Their relevancy has garnered praise in many other parts of the world.
“Contemporary Romanian cinema has been having tremendous success abroad,” said program curator Shannon Kelly, who is also head of programming at the archive.
Kelly first saw the Romanian film “4 Months, 3 Weeks, 2 Days” at the 2007 Cannes International Film Festival, where it received the top prize, Palme D’Or. The film will play on the closing night of the series.
Nine films will be part of the “Contemporary Romanian Cinema” series, which features a mix of drama and documentaries, as recent Romanian cinema offers critically acclaimed films in both areas. All nine films portray different daily aspects of Romanian life especially affected by Romania’s communist past.
“These are pretty young people, too, who are of a generation whose careers have been formed after the fall of communism, but still old enough to remember it and have seen the dramatic transitions in the country,” Kelly said of the filmmakers.
Some of the filmmakers will also be in attendance for question-and-answer sessions. Opening night will feature “Tales from the Golden Age,” and one of the directors, Ioana Uricaru, will answer questions from the audience.

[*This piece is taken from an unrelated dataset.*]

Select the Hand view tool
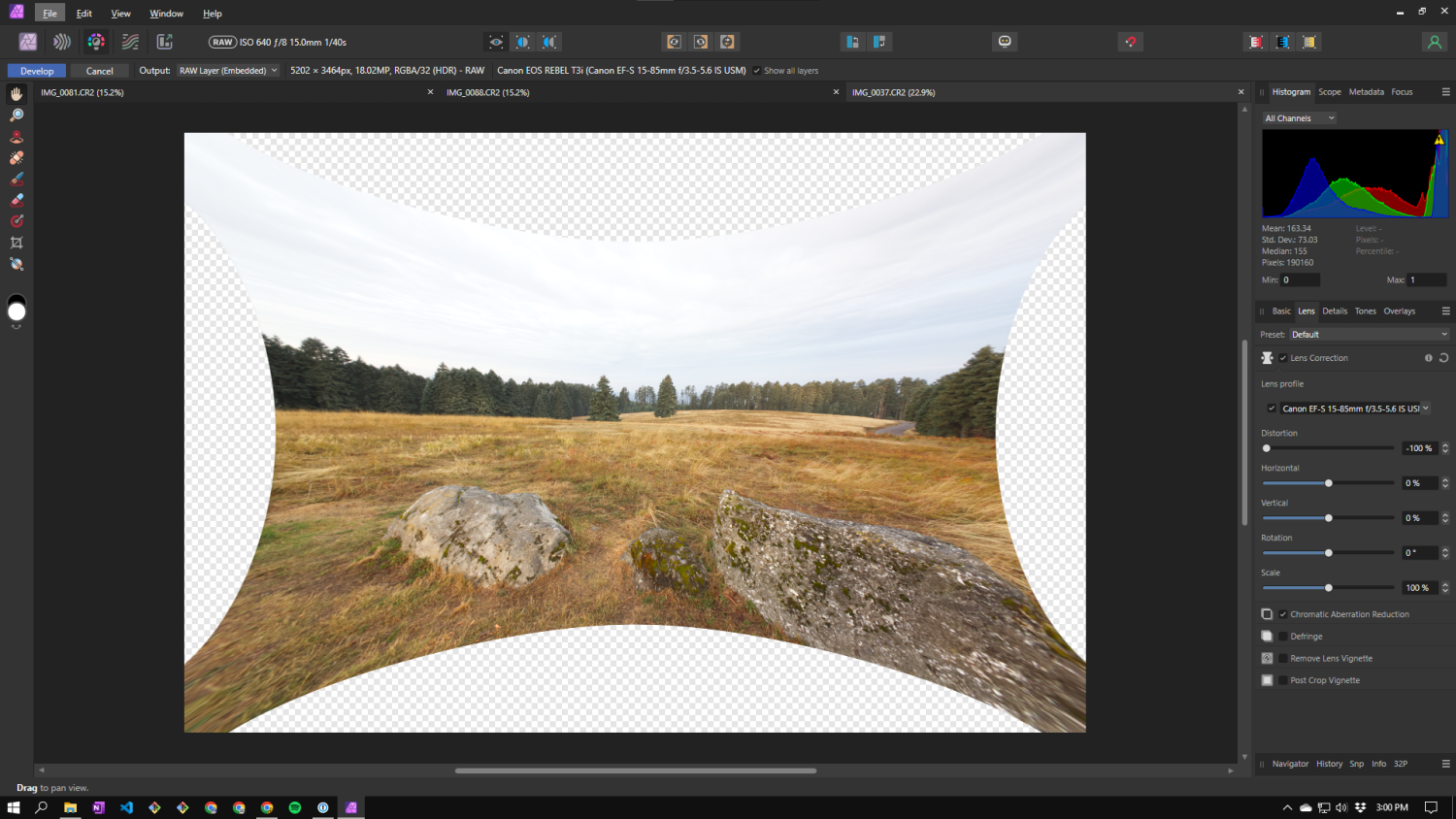 (x=17, y=93)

“It is very exciting and it is the first time I am going to be present when the film is shown to an American audience. I am very interested in seeing the American response,” Uricaru said.
“Tales from the Golden Age” portrays five vignettes, each an urban myth that circulated during Nicolae Ceausescu’s Romanian rule. Uricaru directed one of the stories but hesitates to disclose which one.
“We like to talk about it as a collective work. We all have contributed in more than one way. … We think it is more interesting to think about it more as a collective work, given that it is a work about life under communism,” she said.
Nevertheless, on Friday she will share with the audience which vignette she directed.
Uricaru’s presence, as well as that of actor Jamie Elman and filmmaker Nae Caranafil, at the question-and-answer sessions can offer insight about more than just the specific films they worked on. The three can provide a closer look the Romanian film industry, including their international success despite the lack of national interest.
“I think they are very honest films, exactly what Romanians don’t like about them. That is what everyone else likes, there is a directness and freshness about this approach,” Uricaru said.
Uricaru said she believes that Romanians would rather fill the approximately 60 theaters in the country to see Hollywood blockbusters rather than films about their daily lives. Many of recent Romanian films address directly or indirectly the restrictive dictatorship that marked Ceausescu’s last 10 years of rule, followed the Romanian Revolution of 1989 that overthrew him.
Romania’s fiery past fuels filmmakers to produce critically acclaimed bodies of work, even with small budgets.
Kelly said she believes the Los Angeles audience could learn from the excellent film work that is possible without huge sums of money.
“Romania has been making the world interested in what it has to give in the way of talent, in telling its story, and how far it can go without big budgets,” she said.
Uricaru said she believes that enough time has passed since the revolution where Romanians can analyze such political events.
“We had to wait 20 years to be able to have the distance to look at the period, to be critical about it and be humorous about it and have enough distance to make films about it,” Uricaru said.